SHORT PROBLEM »
Answer these questions using the entry titled "It Ain't Getting Any Better":
(a) Who is said to be getting home today?
(b) Talking to whom helped a bit?
(c) How many times has the writer seen Lynne cry?

It Ain't Getting Any Better
Thursday, March 16, 2006
hhmmpphh ... *sulk sulk* ... assignments are far worst than exams ... agreed? ... guess it depends on the individual ... making slow process ... and the holidays are almost over ... ultimate crap ... well, despite the past few days tt haf been a real pain in the side ... guess i'm managing fine ... talking 2 max helped a bit, i guess ... on top of tt ... my mum's getting home 2day ... aaahhh ... better go clean up the hse ... heheheh ... it's alwaz kewl when ur parents go away 4 a few days ... u get 2 juz do ur own thing ... but then again, chores still hafta be done ... *sigh* ... dunno wats gonna happen next week ... sumhow, alisa's thinking has gone a bit farfetched ... i oso dunno wats happening ... zack is still probably behind locked doors at home and lynne ... i dunnola ... i think she's upset ... not 2 sure ... it's hard 2 tell ... cos she nvr shows it ... she smiles & laughs everything off ... i've only seen her cry once ... blech ... i guess everything's really over ... so i guess i can say, 'CASE CLOSED' ...

Dataset records:

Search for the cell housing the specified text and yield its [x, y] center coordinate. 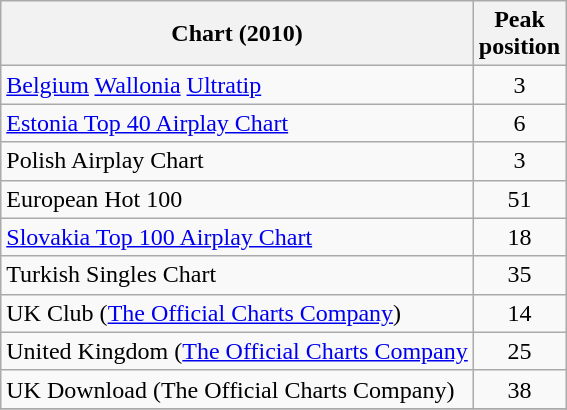
UK Download (The Official Charts Company) [238, 389]
Estonia Top 40 Airplay Chart [238, 123]
Turkish Singles Chart [238, 275]
14 [519, 313]
Belgium Wallonia Ultratip [238, 85]
18 [519, 237]
35 [519, 275]
25 [519, 351]
6 [519, 123]
Polish Airplay Chart [238, 161]
United Kingdom (The Official Charts Company [238, 351]
European Hot 100 [238, 199]
38 [519, 389]
Chart (2010) [238, 34]
Peakposition [519, 34]
51 [519, 199]
UK Club (The Official Charts Company) [238, 313]
Slovakia Top 100 Airplay Chart [238, 237]
From the cell containing the given text, extract its center point as [x, y] coordinate. 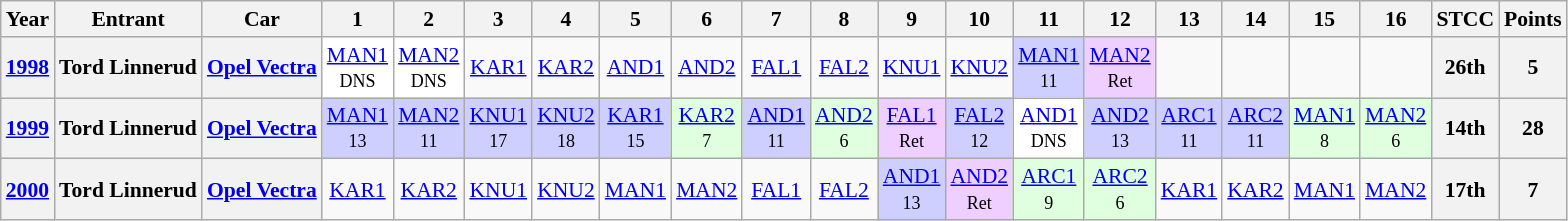
Year [28, 19]
1999 [28, 128]
ARC19 [1048, 190]
ARC111 [1190, 128]
2000 [28, 190]
AND2Ret [979, 190]
Car [262, 19]
11 [1048, 19]
17th [1465, 190]
MAN113 [358, 128]
MAN211 [428, 128]
2 [428, 19]
16 [1396, 19]
MAN2DNS [428, 68]
8 [844, 19]
10 [979, 19]
ARC26 [1120, 190]
AND113 [912, 190]
14 [1256, 19]
KNU117 [498, 128]
3 [498, 19]
13 [1190, 19]
AND26 [844, 128]
AND1 [636, 68]
26th [1465, 68]
9 [912, 19]
4 [566, 19]
MAN2Ret [1120, 68]
AND2 [706, 68]
STCC [1465, 19]
FAL212 [979, 128]
MAN18 [1324, 128]
Entrant [128, 19]
AND213 [1120, 128]
MAN1DNS [358, 68]
KNU218 [566, 128]
1998 [28, 68]
MAN111 [1048, 68]
AND111 [776, 128]
14th [1465, 128]
15 [1324, 19]
AND1DNS [1048, 128]
Points [1533, 19]
1 [358, 19]
12 [1120, 19]
FAL1Ret [912, 128]
KAR115 [636, 128]
6 [706, 19]
MAN26 [1396, 128]
28 [1533, 128]
KAR27 [706, 128]
ARC211 [1256, 128]
Detect which cell encompasses the target text, then output its [x, y] center coordinate. 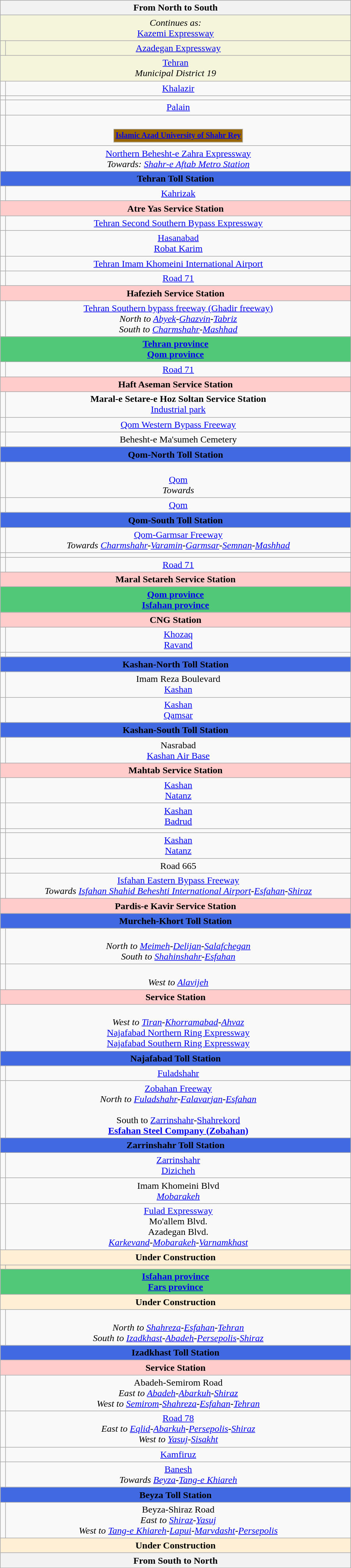
Khalazir [178, 88]
Qom [178, 504]
From North to South [175, 8]
Azadegan Expressway [178, 48]
CNG Station [175, 619]
Zobahan FreewayNorth to Fuladshahr-Falavarjan-EsfahanSouth to Zarrinshahr-ShahrekordEsfahan Steel Company (Zobahan) [178, 1108]
Fuladshahr [178, 1072]
Isfahan Eastern Bypass FreewayTowards Isfahan Shahid Beheshti International Airport-Esfahan-Shiraz [178, 885]
Kashan Qamsar [178, 709]
Qom-Garmsar FreewayTowards Charmshahr-Varamin-Garmsar-Semnan-Mashhad [178, 539]
West to Alavijeh [178, 976]
Kahrizak [178, 193]
Tehran Imam Khomeini International Airport [178, 263]
Imam Reza Boulevard Kashan [178, 683]
Murcheh-Khort Toll Station [175, 920]
Road 78East to Eqlid-Abarkuh-Persepolis-ShirazWest to Yasuj-Sisakht [178, 1427]
Mahtab Service Station [175, 769]
Behesht-e Ma'sumeh Cemetery [178, 439]
Tehran Toll Station [175, 178]
Zarrinshahr Dizicheh [178, 1164]
Qom-South Toll Station [175, 519]
Beyza Toll Station [175, 1493]
Continues as: Kazemi Expressway [175, 28]
Qom-North Toll Station [175, 454]
Maral-e Setare-e Hoz Soltan Service StationIndustrial park [178, 404]
North to Meimeh-Delijan-SalafcheganSouth to Shahinshahr-Esfahan [178, 945]
BaneshTowards Beyza-Tang-e Khiareh [178, 1473]
QomTowards [178, 479]
Haft Aseman Service Station [175, 384]
Izadkhast Toll Station [175, 1351]
Beyza-Shiraz Road East to Shiraz-YasujWest to Tang-e Khiareh-Lapui-Marvdasht-Persepolis [178, 1518]
Najafabad Toll Station [175, 1057]
Fulad Expressway Mo'allem Blvd. Azadegan Blvd.Karkevand-Mobarakeh-Varnamkhast [178, 1225]
North to Shahreza-Esfahan-TehranSouth to Izadkhast-Abadeh-Persepolis-Shiraz [178, 1326]
Tehran Second Southern Bypass Expressway [178, 223]
Atre Yas Service Station [175, 208]
Qom province Isfahan province [175, 599]
Northern Behesht-e Zahra ExpresswayTowards: Shahr-e Aftab Metro Station [178, 158]
Kashan-South Toll Station [175, 729]
Imam Khomeini BlvdMobarakeh [178, 1189]
Tehran province Qom province [175, 349]
Zarrinshahr Toll Station [175, 1143]
Nasrabad Kashan Air Base [178, 749]
Tehran Southern bypass freeway (Ghadir freeway)North to Abyek-Ghazvin-TabrizSouth to Charmshahr-Mashhad [178, 318]
Hasanabad Robat Karim [178, 243]
Qom Western Bypass Freeway [178, 424]
Kashan Badrud [178, 814]
Tehran Municipal District 19 [175, 68]
Kamfiruz [178, 1452]
Palain [178, 107]
Khozaq Ravand [178, 639]
From South to North [175, 1558]
Maral Setareh Service Station [175, 579]
Hafezieh Service Station [175, 293]
Isfahan province Fars province [175, 1280]
Abadeh-Semirom Road East to Abadeh-Abarkuh-ShirazWest to Semirom-Shahreza-Esfahan-Tehran [178, 1391]
West to Tiran-Khorramabad-Ahvaz Najafabad Northern Ring Expressway Najafabad Southern Ring Expressway [178, 1026]
Kashan-North Toll Station [175, 663]
Road 665 [178, 865]
Pardis-e Kavir Service Station [175, 905]
From the cell containing the given text, extract its center point as [X, Y] coordinate. 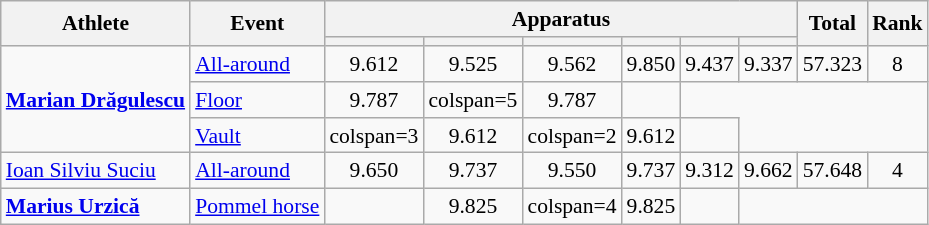
colspan=5 [472, 100]
9.525 [472, 64]
Athlete [96, 24]
9.662 [768, 171]
9.562 [572, 64]
4 [898, 171]
9.650 [374, 171]
Ioan Silviu Suciu [96, 171]
colspan=3 [374, 136]
57.648 [832, 171]
8 [898, 64]
Apparatus [560, 19]
Marian Drăgulescu [96, 100]
colspan=2 [572, 136]
Event [257, 24]
colspan=4 [572, 207]
9.337 [768, 64]
9.850 [652, 64]
Rank [898, 24]
Vault [257, 136]
Pommel horse [257, 207]
Marius Urzică [96, 207]
57.323 [832, 64]
Total [832, 24]
Floor [257, 100]
9.550 [572, 171]
9.312 [710, 171]
9.437 [710, 64]
Find where the given text appears and provide that cell's center as [x, y] coordinate. 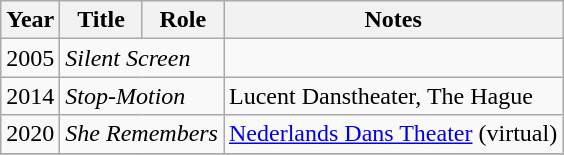
2014 [30, 96]
Lucent Danstheater, The Hague [394, 96]
Year [30, 20]
Notes [394, 20]
Nederlands Dans Theater (virtual) [394, 134]
Stop-Motion [142, 96]
Silent Screen [142, 58]
Role [182, 20]
2005 [30, 58]
She Remembers [142, 134]
2020 [30, 134]
Title [101, 20]
Determine the (X, Y) coordinate at the center of the cell enclosing the given text.  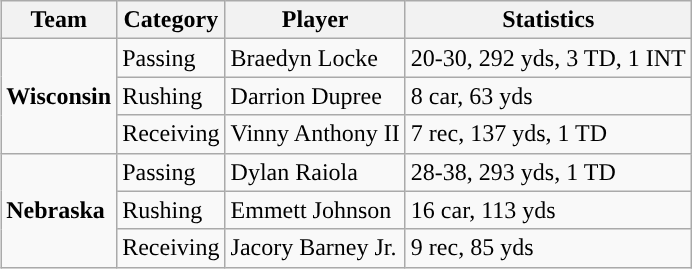
28-38, 293 yds, 1 TD (548, 172)
9 rec, 85 yds (548, 248)
Team (59, 20)
Jacory Barney Jr. (315, 248)
Dylan Raiola (315, 172)
Darrion Dupree (315, 96)
16 car, 113 yds (548, 210)
Category (171, 20)
Player (315, 20)
Braedyn Locke (315, 58)
8 car, 63 yds (548, 96)
Statistics (548, 20)
Emmett Johnson (315, 210)
Nebraska (59, 210)
Vinny Anthony II (315, 134)
Wisconsin (59, 96)
7 rec, 137 yds, 1 TD (548, 134)
20-30, 292 yds, 3 TD, 1 INT (548, 58)
From the cell containing the given text, extract its center point as (X, Y) coordinate. 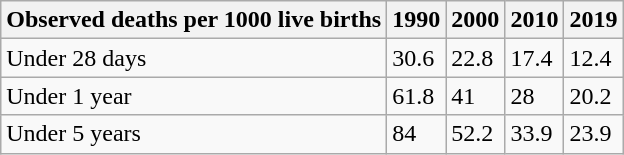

TASK RESPONSE »
(a) The writer's mum.
(b) Max.
(c) Once.